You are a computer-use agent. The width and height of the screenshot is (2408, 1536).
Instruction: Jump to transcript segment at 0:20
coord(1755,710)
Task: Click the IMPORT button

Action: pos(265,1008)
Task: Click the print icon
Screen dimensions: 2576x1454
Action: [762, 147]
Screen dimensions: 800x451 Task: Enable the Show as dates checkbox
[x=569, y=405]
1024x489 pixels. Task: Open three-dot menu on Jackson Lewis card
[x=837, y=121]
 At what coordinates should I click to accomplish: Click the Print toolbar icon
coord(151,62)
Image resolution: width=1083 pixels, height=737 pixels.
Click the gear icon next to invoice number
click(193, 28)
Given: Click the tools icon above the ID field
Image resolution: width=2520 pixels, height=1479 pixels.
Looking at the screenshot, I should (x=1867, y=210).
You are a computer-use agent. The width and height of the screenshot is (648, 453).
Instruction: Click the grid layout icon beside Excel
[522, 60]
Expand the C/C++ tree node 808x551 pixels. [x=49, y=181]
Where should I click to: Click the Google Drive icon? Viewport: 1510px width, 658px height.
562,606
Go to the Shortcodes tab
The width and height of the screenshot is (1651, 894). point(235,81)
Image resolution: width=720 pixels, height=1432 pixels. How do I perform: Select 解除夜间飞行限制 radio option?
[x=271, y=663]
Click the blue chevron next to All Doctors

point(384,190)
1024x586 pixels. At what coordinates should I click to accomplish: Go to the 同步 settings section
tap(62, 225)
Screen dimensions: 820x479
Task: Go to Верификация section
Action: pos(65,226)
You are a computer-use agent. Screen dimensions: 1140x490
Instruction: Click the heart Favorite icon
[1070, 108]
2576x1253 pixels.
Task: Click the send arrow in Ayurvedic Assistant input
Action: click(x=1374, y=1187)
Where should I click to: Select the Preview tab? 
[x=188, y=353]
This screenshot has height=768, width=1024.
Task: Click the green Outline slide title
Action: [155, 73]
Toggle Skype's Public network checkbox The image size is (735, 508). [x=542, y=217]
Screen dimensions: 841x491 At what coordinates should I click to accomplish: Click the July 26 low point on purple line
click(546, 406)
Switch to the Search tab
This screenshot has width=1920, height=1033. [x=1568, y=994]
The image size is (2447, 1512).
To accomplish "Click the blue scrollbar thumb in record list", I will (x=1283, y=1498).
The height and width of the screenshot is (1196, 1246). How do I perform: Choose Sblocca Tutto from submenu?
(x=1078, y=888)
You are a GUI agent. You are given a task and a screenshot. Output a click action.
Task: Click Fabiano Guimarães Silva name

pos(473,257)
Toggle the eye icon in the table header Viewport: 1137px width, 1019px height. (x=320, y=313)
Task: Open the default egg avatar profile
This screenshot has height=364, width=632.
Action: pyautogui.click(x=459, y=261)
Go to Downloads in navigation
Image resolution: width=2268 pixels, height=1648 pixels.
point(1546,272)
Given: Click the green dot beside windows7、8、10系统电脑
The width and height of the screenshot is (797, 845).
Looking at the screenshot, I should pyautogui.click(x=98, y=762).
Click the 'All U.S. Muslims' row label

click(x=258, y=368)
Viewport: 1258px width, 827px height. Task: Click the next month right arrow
-=-=-
**Work to do:** Quote all of the entries above, word for word.

**Expected answer:**
You are a computer-use agent. The width and height of the screenshot is (2408, 1536).
Instruction: Jump to transcript segment at 0:20
coord(1755,710)
Task: Click the IMPORT button

Action: pos(265,1008)
Task: Click the print icon
Screen dimensions: 2576x1454
Action: [762, 147]
Screen dimensions: 800x451 Task: Enable the Show as dates checkbox
[x=569, y=405]
1024x489 pixels. Task: Open three-dot menu on Jackson Lewis card
[x=837, y=121]
 At what coordinates should I click to accomplish: Click the Print toolbar icon
coord(151,62)
Image resolution: width=1083 pixels, height=737 pixels.
Click the gear icon next to invoice number
click(193, 28)
Given: Click the tools icon above the ID field
Image resolution: width=2520 pixels, height=1479 pixels.
Looking at the screenshot, I should (x=1867, y=210).
You are a computer-use agent. The width and height of the screenshot is (648, 453).
Instruction: Click the grid layout icon beside Excel
[522, 60]
Expand the C/C++ tree node 808x551 pixels. [x=49, y=181]
Where should I click to: Click the Google Drive icon? Viewport: 1510px width, 658px height.
562,606
Go to the Shortcodes tab
The width and height of the screenshot is (1651, 894). point(235,81)
Image resolution: width=720 pixels, height=1432 pixels. How do I perform: Select 解除夜间飞行限制 radio option?
[x=271, y=663]
Click the blue chevron next to All Doctors

point(384,190)
1024x586 pixels. At what coordinates should I click to accomplish: Go to the 同步 settings section
tap(62, 225)
Screen dimensions: 820x479
Task: Go to Верификация section
Action: pos(65,226)
You are a computer-use agent. Screen dimensions: 1140x490
Instruction: Click the heart Favorite icon
[1070, 108]
2576x1253 pixels.
Task: Click the send arrow in Ayurvedic Assistant input
Action: click(x=1374, y=1187)
Where should I click to: Select the Preview tab? 
[x=188, y=353]
This screenshot has height=768, width=1024.
Task: Click the green Outline slide title
Action: [155, 73]
Toggle Skype's Public network checkbox The image size is (735, 508). [x=542, y=217]
Screen dimensions: 841x491 At what coordinates should I click to accomplish: Click the July 26 low point on purple line
click(546, 406)
Switch to the Search tab
This screenshot has width=1920, height=1033. [x=1568, y=994]
The image size is (2447, 1512).
To accomplish "Click the blue scrollbar thumb in record list", I will (x=1283, y=1498).
The height and width of the screenshot is (1196, 1246). How do I perform: Choose Sblocca Tutto from submenu?
(x=1078, y=888)
You are a GUI agent. You are given a task and a screenshot. Output a click action.
Task: Click Fabiano Guimarães Silva name

pos(473,257)
Toggle the eye icon in the table header Viewport: 1137px width, 1019px height. (x=320, y=313)
Task: Open the default egg avatar profile
This screenshot has height=364, width=632.
Action: pyautogui.click(x=459, y=261)
Go to Downloads in navigation
Image resolution: width=2268 pixels, height=1648 pixels.
point(1546,272)
Given: Click the green dot beside windows7、8、10系统电脑
The width and height of the screenshot is (797, 845).
Looking at the screenshot, I should pyautogui.click(x=98, y=762).
Click the 'All U.S. Muslims' row label

click(x=258, y=368)
Viewport: 1258px width, 827px height. Task: Click the next month right arrow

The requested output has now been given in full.